The proteomic content of Varroa destructor gut varies according to the developmental stage of its host

Abstract

The nutritional physiology of parasites is often overlooked although it is at the basis of host-parasite interactions. In the case of Varroa destructor, one of the major pests of the Western honey bee Apis mellifera, the nature of molecules and tissues ingested by the parasite is still not completely understood. Here, the V. destructor feeding biology was explored through artificial feeding, dissection of the mite's gut and proteomic analyses. More specifically, the proteome of guts extracted from starved mites and honey bee-fed mites was compared to highlight both the parasite proteins likely involved in food processing and the honey bee proteins actually ingested by the mite. We could identify 25 V. destructor candidate proteins likely involved in the parasite digestion. As the host developmental stages infested by the mite are diverse, we also focused on the identity and on the origin of honey bee proteins ingested by the mite when it feeds on larvae, pupae or adults. We highlighted profiles of consumed honey bee proteins and their variations throughout the V. destructor life cycle. These variations matched the ones observed in the honey bee hemolymph, showing that this tissue is an important part of the mite's diet. Based on the variations of abundance of the most consumed honey bee proteins and on their functions, the potential implication of these key candidate nutrients in V. destructor reproduction is also discussed.

Fig 1. Exploration of the Varroa destructor gut proteomic profiles between fed and starved mites.

(A) Experimental groups compared in the gut proteomic analysis of Acari proteins. Mites naturally fed on larvae, pupae or adults for 24h were compared to control starved mites that only had ingested PBS. PBS had to be added in the starved condition as V. destructor dies from desiccation under 24h if deprived of a water source [44], (B) Venn diagram showing the common number of differentially regulated Acari proteins between larva-fed and starved mites (in blue), between pupa-fed and starved mites (in violet) and between adult-fed and starved mites (in orange).
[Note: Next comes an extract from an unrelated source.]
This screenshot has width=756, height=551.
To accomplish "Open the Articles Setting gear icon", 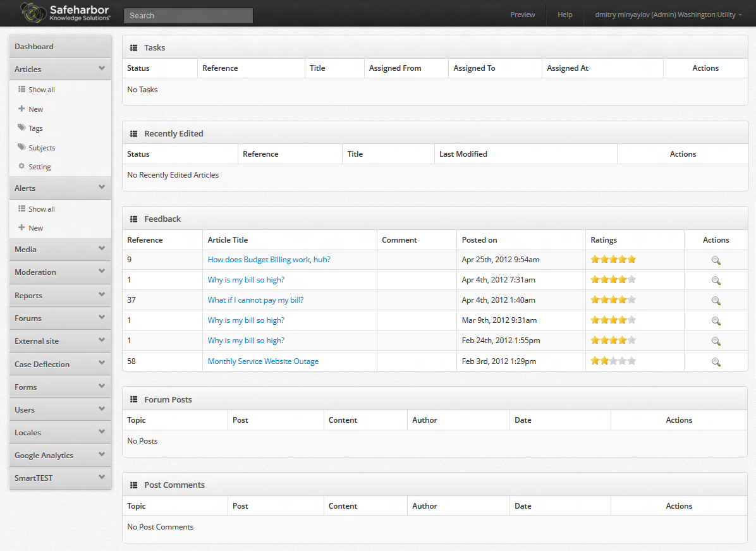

The green and red arrows represent up- and down-regulation, respectively. (C) Amounts of up- and down-regulated proteins in larvae, pupae, adults or in total. For each group, analyses were run on three replicates of 4 mites’ gut pooled together (N = 3 pools of four mite’s gut per condition). Larva (https://doi.org/10.7875/togopic.2022.304) and pupa pictures (https://doi.org/10.7875/togopic.2022.305) were retrieved from the DataBase Center for Life Science and were conceived by Haru Sakai and Hiromasa Ono.

Fig 2. Venn diagrams of Apis spp. proteins found in both V. destructor guts and honey bee hemolymph or fat body.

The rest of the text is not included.